Within the next month, the government will issue a policy directive to the communications regulator to commence with the licensing of high-demand spectrum, as it moves to tackle the high cost of data.

The high cost of communication in SA has largely been blamed on a lack of competition and the "spectrum crunch". Spectrum refers to the radio signals set aside to carry data over the air, including for mobile phones, TV and global positioning systems (GPSs).

This is a limited resource largely controlled by the government. The release of additional spectrum will be key in terms of diversifying and boosting competition in the telecommunications sector and reducing the cost of data.

In his state of the nation address (Sona) on Thursday, President Cyril Ramaphosa said the government will expand the hi-tech industry by ensuring that the legal and regulatory framework promotes innovation, by scaling up skills development for young people in new technologies and reducing data costs.
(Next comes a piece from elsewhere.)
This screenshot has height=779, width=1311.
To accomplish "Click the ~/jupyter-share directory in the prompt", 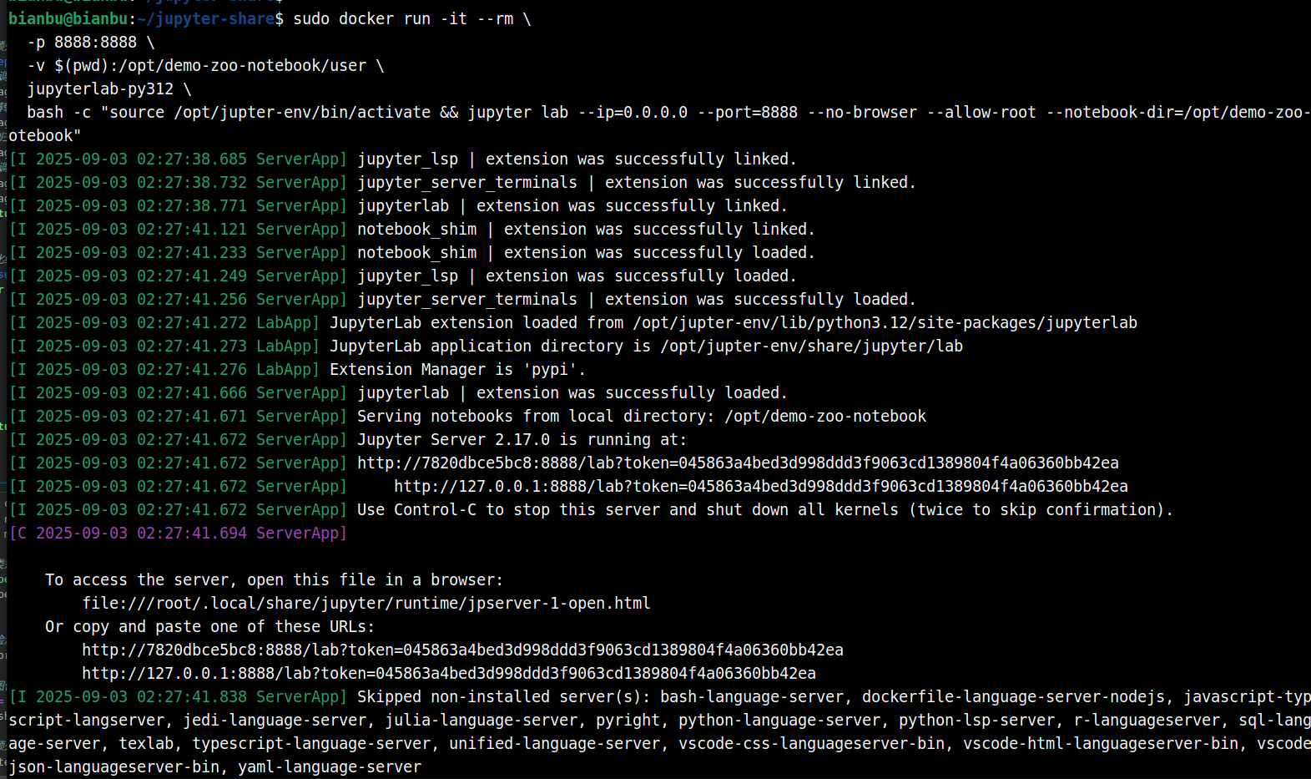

“Wherever we have gone, young people have continuously raised the issue of the excessive high data costs in SA. To provide impetus to this process, within the next month, the minister of communications will issue the policy direction to Icasa to commence the spectrum-licensing process,” Ramaphosa said.

This process will include measures to promote competition, transformation, inclusive growth of the sector and universal access.

“This is a vital part of bringing down the costs of data, which is essential both for economic development and for unleashing opportunities for young people. We call on the telecommunications industry further to bring down the cost of data so that it is in line with other countries in the world,” the president said.

He also said government was looking to prepare young people for the jobs of the future.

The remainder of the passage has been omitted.